Mengenal Iyomante

Ritual Pengorbanan Beruang Suku Ainu

ritual-pengorbanan-beruang-suku-ainu

JAUH sebelum Jepang men­ja­di negara super maju, ternyata di ujung utara Jepang tepatnya di Hokkaido terdapat suku Ainu yang masih hidup de­ngan cara lama dalam bebe­rapa kelompok. Suku Ainu Je­pang yang disebut-sebut seba­gai cikal bakal etnis pribumi Jepang ini pun menyimpan ber­bagai fakta mena­rik yang tak ba­nyak diketa­hui orang-orang masa kini.

Suku Ainu tinggal di Kepulauan Kuril (dekat dengan Russia) dan sebagian besar berada di Sakhalin (pulau di utara Jepang yang ter­masuk wilayah Russia). Suku Ainu sangatlah jauh berbeda dengan orang Jepang kebanyakan secara ras, bahasa dan kebu­dayaannya.

Ainu berarti manusia dalam bahasa Ainu sendiri. Asal usul suku Ainu masih belum jelas, namun mereka sering dianggap penduduk Jepang yang berasal dari jaman Jomon (jaman dimu­lainya peradaban Jepang). Ke­ba­nyakan orang suku Ainu ber­upaya untuk menyem­bunyikan identitas asli mereka karena kha­watir akan mengalami perlakuan diskriminasi.

Orang Ainu mempunyai ba­hasanya sendiri namun me­reka tetap menggunakan bahasa Je­pang untuk ber­komunikasi dengan masyarakat Jepang pada umum­nya.

Ainu merupakan suku di Jepang yang hidup dalam pe­rsem­bunyian. Mereka hidup sebagai orang asing di Jepang hingga pemerintah akhirnya mengakui keberadaan suku Ainu sebagai penduduk asli negara tersebut pada 2008.

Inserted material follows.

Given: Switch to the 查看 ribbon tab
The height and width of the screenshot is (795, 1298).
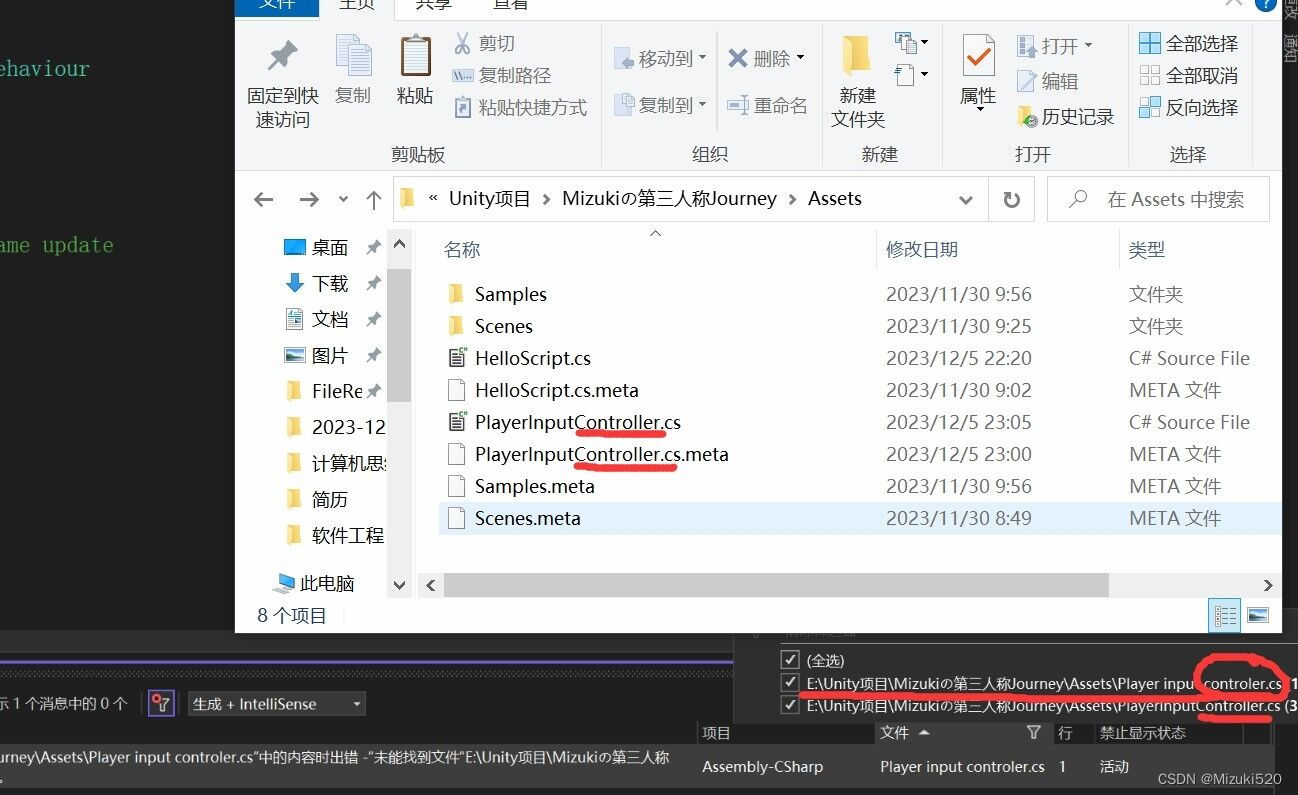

Penduduk suku Ainu dikenal sangat menghormati beruang. Mereka menganggap beruang sebagai bentuk pe­nyamaran dewa gunung di Bumi. Beruang juga dianggap dapat memberikan banyak manfaat seperti da­ging­nya bisa dimakan, bulu untuk pakaian, dan tulang untuk mem­buat peralatan rumah. Setiap musim semi, suku Ainu akan melakukan ritual pengor­banan beruang yang disebut Iyo­mante.

Seperti darah dagingnya sendiri

Untuk mendapatkan be­ruang, mereka akan memburu­nya. Meski begitu, beruang yang dikorbankan tidak boleh sem­barang. Itu harus berupa anak beruang beserta induknya. Induk betina akan dikorbankan terlebih dahulu di mana rohnya akan dikirim ke dewa-dewa dalam upacara khusus.

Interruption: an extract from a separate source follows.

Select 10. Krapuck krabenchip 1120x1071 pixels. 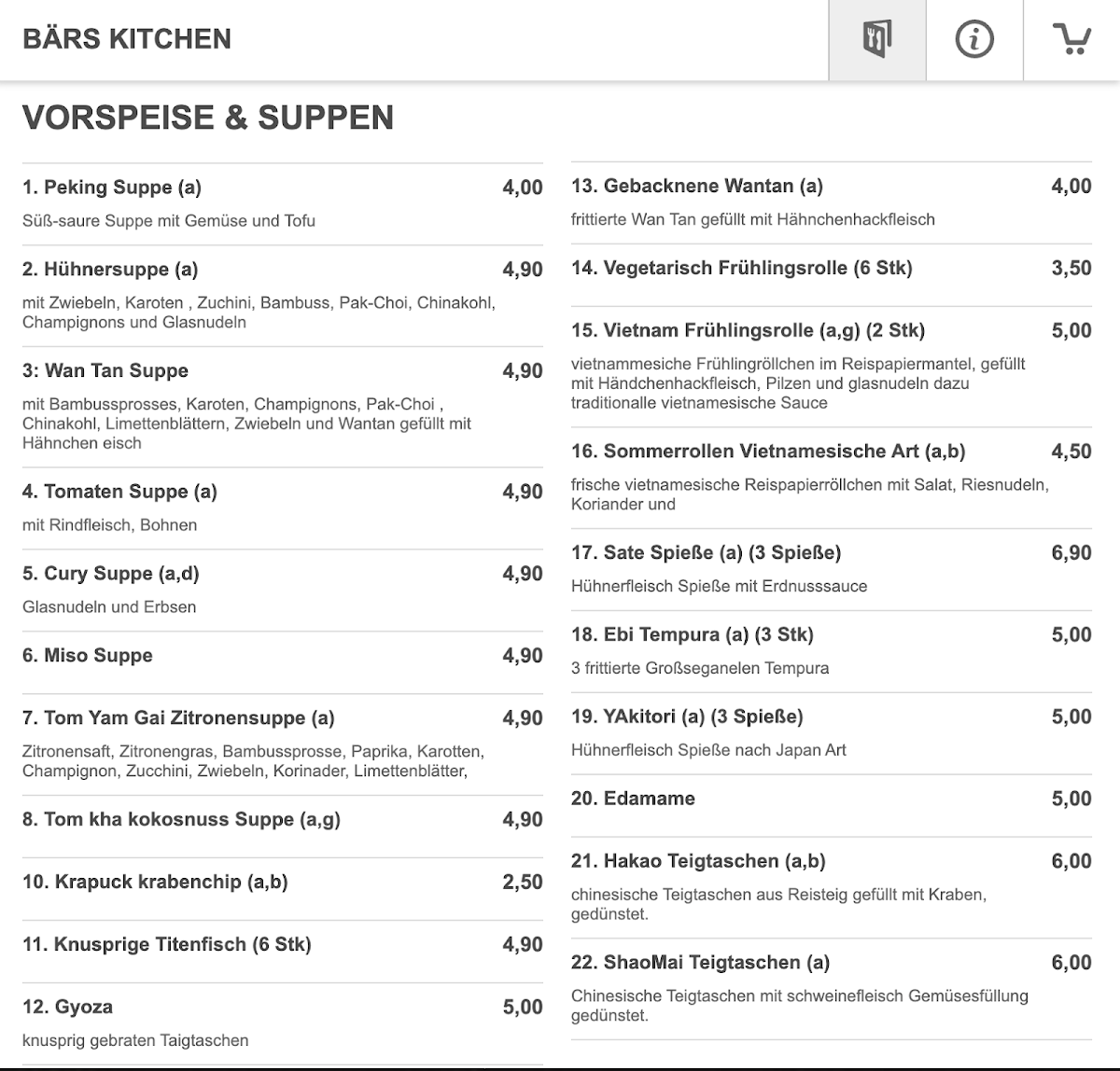[283, 889]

Sedangkan anak beruang, dirawat dan dibesarkan suku Ainu selama dua tahun sebelum dikor­bankan. Penduduk Ainu akan mem­perlakukan anak beruang seperti darah dagingnya sendiri. Bahkan lebih baik, karena anak beruang dianggap sebagai dewa.

Jika anak beruang masih sa­ngat kecil dan belum memiliki gigi untuk mengunyah, maka wanita suku Ainu akan menyusui­nya.

Saat beranjak dewasa, be­ruang tersebut akan dikem­balikan kepada dewa dengan ritual yang sama seperti yang dilakukan ke­pada sang induk. Beruang akan dibunuh dengan panah bambu yang telah dilumuri racun dari se­buah bunga dengan nama Aco­nitum yezoense dan dicekik dengan dua batang kayu.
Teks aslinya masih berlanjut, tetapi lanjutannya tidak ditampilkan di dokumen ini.